Le grand mathématicien, promoteur de la Théorie des Ensembles, Georg Cantor, est devenu fou (à partir de 1899, à l’âge de 54 ans, maniaco-dépressif, souffrant de persécutions, il connut des séjours en maisons de convalescence tous les deux ou trois ans). J’ai tenté d’“étudier”, comme j’ai pu, la théorie cantorienne ; mais je n’ai pas compris grand-chose, mon esprit s’étant, irrémissiblement, refermé sur la compréhension des mathématiques dès l’âge de douze ans. Mais, ce que je pense depuis des années, c’est que c’est la pensée de l’infini qui a rendu fou Cantor ; car je suis certain que c’est la considération pleine et entière de l’infini qui peut faire, comme on dit, vaciller la raison. Et j’en ai des fantômes de preuves quand je considère tel ou tel détail par exemple chez un peintre, où je sens parfois que je perds pied, et que s’ouvre quelque chose comme une trappe mentale, qui contribue à me faire  halluciner (comme Wollheim en parle dans la “vision-en”, voir ici), ou lorsque, pratiquant la photographie reflex-numérique, je découvrais via Lightroom des détails dans l’eau de la Loire qui me faisaient quasi délirer ; sauf que ce que je voyais était réel, et non pas le fruit d’un déséquilibre mental. L’agrandissement à l’écran du tableau, de la photographie, m’incite à augmenter encore ce détail et là, dans ce moment, quelque chose qui n’est pas nommable, prend le dessus. Plus que le dessus, c’est un  enveloppement, et c’est comme une invitation, mais dans un territoire où, comme on écrivait jadis sur les globes et cartes incomplètes, Hic sunt dracones (“Ici sont les dragons”).
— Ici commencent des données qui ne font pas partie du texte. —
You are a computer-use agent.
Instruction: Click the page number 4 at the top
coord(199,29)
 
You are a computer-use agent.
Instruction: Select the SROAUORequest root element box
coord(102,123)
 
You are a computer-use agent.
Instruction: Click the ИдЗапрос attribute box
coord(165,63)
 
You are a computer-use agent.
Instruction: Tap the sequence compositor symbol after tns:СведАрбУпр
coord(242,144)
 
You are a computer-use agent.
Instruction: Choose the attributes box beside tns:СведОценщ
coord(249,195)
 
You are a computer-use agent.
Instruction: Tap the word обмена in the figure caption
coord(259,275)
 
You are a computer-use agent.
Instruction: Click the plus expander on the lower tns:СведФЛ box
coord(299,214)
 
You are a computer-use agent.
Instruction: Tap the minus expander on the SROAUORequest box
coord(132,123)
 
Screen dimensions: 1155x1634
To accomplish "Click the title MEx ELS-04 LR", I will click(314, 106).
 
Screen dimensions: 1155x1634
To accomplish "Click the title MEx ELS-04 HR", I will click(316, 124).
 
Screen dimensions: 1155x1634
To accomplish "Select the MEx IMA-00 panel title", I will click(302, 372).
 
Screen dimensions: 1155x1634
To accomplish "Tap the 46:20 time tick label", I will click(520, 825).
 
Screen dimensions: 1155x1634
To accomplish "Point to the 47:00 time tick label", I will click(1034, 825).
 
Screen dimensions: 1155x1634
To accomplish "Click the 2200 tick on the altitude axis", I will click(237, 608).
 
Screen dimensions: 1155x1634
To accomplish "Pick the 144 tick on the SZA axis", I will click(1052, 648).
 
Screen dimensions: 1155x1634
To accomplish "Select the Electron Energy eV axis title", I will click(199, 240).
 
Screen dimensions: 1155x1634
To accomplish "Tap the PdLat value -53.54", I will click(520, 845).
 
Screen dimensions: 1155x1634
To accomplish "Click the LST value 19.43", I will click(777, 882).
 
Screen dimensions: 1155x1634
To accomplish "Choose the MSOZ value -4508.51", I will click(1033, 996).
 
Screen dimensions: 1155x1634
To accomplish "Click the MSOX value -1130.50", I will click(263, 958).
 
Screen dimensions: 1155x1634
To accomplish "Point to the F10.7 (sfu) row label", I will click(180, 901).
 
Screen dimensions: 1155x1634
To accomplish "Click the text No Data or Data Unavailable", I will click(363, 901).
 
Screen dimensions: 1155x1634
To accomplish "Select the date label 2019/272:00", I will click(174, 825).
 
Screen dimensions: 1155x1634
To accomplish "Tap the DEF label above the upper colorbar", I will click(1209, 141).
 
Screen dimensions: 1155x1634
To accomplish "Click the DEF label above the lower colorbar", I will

Et ce n’était pas une annonce pour le merveilleux, mais pour la  catastrophe.                   

            

Globe de Hunt-Lenox [Détail], circa 1510, cuivre, ∅ 11,2 cm, New York Public Library

Bien entendu, la folie de Cantor ne s’est pas déclarée en regardant un détail de tableau, plutôt, et c’est mon interprétation toute subjective, à force de côtoyer, au quotidien, et pendant des années, l’infini dans les nombres, je pense qu’il a commencé de voir l’infini partout, en toute occurrence ; dans la feuille nervurée, la branche d’arbre, le plumage d’un oiseau, les tourbillons dans un cours d’eau, etc. Or, voir partout l’infini, dans la plupart des occurrences actives du monde naturel, c’est, à coup sûr, se diriger droit vers la folie. À un moment, l’esprit ne parvient plus à dézoomer, on est pris dans une nouvelle optique, dans tous les sens du terme où, effectivement, l’on se perd, pour de bon. Et c’est ainsi que Cantor devint fou. Et la folie, c’est épouvantable. 

Voyez le bras de Jérémie (Rembrandt). Qu’est donc cette carnation peinte comme des veines de bois ? Sommes-nous aux abords de l’infini ? On peut tenter de compter les touches, et ça va prendre beaucoup de temps… Et si, justement, en tentant de les compter, nous entrions dans l’infini ? C’est fort probable. Le tout, comme on dit, c’est d’en sortir. Rembrandt, il fait ce qu’il veut. Otro : 

Savez-vous de quoi il s’agit ? C’est très duocento. Un tourbillon ? Un volcan survolé ? Des taches ? Un cyclone ? Un abîme dans le désert ? Une doline ? La surface d’une exo-planète ? C’est un œil de poisson (Goya). Là encore, on peut se demander pourquoi Goya peint-il ainsi ses yeux ; il y a plusieurs poissons, sujet principal, dans la toile. 

Ce qui peut prêter à l’infini, c’est la contemplation, dans sa version abyssale, et donc hors du temps. 

L’œil se perd dans les méandres de l’infini.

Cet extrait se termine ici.